You probably have seen it before, but I'm basically trying to avoid MySQL Injection, so I'm formatting my query as follows using Python:

if "username" in form:
    username = form["username"].value
else:
    success = 0
    error = "User Name is Missing"

cur.execute("SELECT COUNT(*) FROM users WHERE screenName=':1'",[username])
results = int(cur.fetchall()[0][0])

This throws an error saying:

<type 'exceptions.TypeError'>: not all arguments converted during string formatting 
  args = ('not all arguments converted during string formatting',) 
  message = 'not all arguments converted during string formatting'

Any idea what's wrong? Thanks

Answer 1

You don't specify the exact library you're using, but assuming it's Python DB API compliant, you probably want to change the execute line to this:

cur.execute("SELECT COUNT(*) FROM users WHERE screenName=%s",[username])
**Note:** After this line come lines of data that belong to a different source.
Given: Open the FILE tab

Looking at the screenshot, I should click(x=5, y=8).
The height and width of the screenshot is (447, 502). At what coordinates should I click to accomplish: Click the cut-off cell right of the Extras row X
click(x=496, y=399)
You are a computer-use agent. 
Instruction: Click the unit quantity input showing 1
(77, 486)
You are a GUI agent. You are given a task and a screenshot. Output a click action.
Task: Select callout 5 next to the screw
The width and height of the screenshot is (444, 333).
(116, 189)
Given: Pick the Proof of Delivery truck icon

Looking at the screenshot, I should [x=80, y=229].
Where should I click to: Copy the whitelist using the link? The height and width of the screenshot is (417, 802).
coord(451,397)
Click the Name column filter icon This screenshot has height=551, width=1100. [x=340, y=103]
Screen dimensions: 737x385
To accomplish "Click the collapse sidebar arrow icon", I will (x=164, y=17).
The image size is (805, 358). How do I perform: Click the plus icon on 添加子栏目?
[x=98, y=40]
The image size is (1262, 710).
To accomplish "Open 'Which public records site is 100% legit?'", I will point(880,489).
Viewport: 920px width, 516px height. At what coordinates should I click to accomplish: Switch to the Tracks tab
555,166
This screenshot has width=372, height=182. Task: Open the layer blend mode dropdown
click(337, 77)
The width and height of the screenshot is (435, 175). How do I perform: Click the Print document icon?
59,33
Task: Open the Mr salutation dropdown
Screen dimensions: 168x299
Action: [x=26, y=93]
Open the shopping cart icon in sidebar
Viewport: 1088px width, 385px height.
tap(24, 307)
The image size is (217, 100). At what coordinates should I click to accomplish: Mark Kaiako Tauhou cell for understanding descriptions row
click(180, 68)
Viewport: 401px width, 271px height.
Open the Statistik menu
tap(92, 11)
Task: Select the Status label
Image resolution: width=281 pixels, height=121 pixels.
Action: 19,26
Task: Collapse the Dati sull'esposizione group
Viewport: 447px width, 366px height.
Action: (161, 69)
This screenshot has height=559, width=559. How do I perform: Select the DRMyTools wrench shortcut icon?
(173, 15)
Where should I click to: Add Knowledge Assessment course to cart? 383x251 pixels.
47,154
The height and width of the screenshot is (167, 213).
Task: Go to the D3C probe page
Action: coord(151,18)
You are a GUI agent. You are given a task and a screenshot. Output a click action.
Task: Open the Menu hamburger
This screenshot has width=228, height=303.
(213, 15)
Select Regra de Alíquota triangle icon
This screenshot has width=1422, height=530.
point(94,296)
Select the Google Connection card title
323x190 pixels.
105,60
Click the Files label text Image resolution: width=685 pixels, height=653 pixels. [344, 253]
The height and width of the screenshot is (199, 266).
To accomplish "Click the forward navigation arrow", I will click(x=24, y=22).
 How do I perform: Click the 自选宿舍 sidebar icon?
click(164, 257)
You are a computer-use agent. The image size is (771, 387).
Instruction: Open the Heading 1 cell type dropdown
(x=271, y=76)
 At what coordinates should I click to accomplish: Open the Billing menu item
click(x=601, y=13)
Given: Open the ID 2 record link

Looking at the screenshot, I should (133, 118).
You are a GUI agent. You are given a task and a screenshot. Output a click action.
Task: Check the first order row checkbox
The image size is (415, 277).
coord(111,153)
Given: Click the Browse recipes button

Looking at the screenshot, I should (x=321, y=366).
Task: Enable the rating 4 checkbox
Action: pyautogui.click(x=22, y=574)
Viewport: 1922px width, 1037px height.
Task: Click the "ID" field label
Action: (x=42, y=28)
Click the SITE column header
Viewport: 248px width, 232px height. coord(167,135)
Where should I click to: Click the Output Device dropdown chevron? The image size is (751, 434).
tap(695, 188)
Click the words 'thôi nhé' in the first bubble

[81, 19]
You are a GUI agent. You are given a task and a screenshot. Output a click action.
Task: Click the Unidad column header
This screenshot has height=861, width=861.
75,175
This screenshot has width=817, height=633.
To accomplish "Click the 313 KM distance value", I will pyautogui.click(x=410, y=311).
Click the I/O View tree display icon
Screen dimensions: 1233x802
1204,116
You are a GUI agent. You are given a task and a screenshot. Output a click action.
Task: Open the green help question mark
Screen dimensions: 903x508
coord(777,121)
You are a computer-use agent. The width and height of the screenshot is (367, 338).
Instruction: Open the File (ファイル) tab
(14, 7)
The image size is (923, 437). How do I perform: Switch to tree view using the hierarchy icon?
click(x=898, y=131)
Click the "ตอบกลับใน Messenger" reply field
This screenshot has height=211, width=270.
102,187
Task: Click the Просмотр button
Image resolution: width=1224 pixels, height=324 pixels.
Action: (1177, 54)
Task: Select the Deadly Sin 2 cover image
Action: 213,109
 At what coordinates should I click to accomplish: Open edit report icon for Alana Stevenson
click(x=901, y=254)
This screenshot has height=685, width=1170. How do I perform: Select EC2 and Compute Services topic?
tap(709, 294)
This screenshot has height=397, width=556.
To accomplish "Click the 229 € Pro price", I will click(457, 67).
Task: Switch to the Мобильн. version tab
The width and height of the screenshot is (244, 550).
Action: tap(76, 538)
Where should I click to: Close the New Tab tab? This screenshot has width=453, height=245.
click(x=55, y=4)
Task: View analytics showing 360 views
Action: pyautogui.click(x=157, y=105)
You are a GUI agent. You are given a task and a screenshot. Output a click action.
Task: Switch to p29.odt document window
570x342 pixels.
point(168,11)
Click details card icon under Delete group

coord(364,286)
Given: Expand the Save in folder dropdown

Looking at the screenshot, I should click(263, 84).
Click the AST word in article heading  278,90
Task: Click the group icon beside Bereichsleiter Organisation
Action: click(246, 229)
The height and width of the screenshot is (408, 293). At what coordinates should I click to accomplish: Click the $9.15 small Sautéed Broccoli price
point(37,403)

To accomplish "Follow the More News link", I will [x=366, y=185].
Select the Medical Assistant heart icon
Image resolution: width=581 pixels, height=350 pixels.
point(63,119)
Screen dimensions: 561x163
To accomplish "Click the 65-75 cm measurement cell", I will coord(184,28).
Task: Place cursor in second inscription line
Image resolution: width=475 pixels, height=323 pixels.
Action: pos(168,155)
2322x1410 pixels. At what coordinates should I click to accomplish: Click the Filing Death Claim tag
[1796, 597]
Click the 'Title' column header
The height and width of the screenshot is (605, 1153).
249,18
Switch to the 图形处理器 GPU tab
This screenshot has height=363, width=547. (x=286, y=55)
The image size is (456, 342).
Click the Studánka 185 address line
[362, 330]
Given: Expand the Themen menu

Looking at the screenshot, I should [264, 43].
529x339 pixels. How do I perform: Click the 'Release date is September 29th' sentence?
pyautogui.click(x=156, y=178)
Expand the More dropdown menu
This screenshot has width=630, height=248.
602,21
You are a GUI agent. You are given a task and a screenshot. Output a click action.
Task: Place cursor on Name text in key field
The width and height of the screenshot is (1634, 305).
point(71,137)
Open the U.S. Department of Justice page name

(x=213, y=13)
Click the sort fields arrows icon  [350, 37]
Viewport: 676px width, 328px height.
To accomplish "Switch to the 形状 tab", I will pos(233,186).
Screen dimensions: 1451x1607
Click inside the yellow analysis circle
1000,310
Edit in response to comment from OP:

The use of %s is the current standard in terms of preventing SQL Injection. I'm not sure what the post in the answer you linked is getting at there... A couple things to keep in mind about that are that the thread has been closed as "not constructive", and that answer is also ~7 years old, so it's quite possible that there were issues back then that that answer may have been referencing that no longer apply.

But %s means that the library (in the execute method) handles all the escaping and quoting, and is the way to prevent injection. (As opposed to, say, using regular interpolation, say, via format, which would leave it exposed to injection.)

Note that is very specifically not '%s' and then using foo % bar in the execute call, but an unquoted %s and passing the parameters as the 2nd argument to execute.

For example, I use psycopg2, which is fully DB API compliant, and its current doc describes using %s to prevent injection.